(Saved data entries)
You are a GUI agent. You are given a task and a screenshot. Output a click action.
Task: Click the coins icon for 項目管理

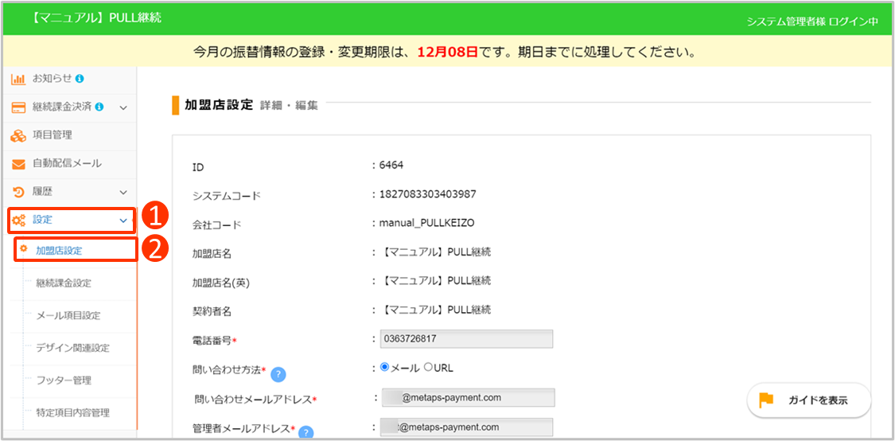(18, 135)
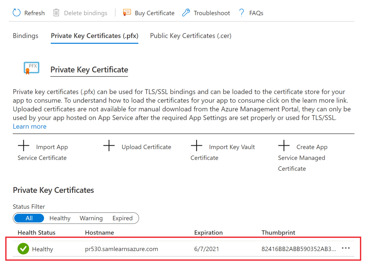
Task: Click the Delete bindings trash icon
Action: [x=56, y=13]
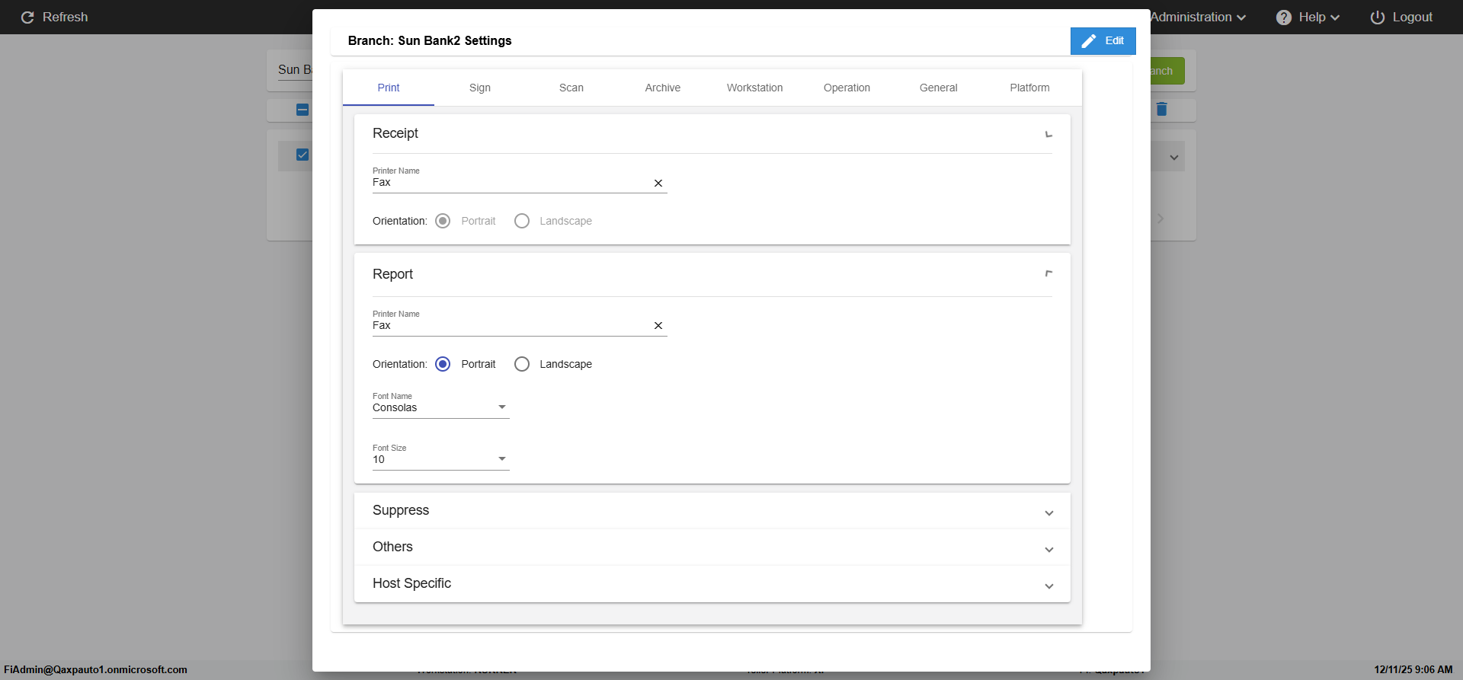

Problem to solve:
Nothing but the exact text of the records should appear in your answer, with no pictures. Please write it out.

Exercise response:
You are a GUI agent. You are given a task and a screenshot. Output a click action.
Task: Click the coins icon for 項目管理

(18, 135)
Task: Click the Delete bindings trash icon
Action: [x=56, y=13]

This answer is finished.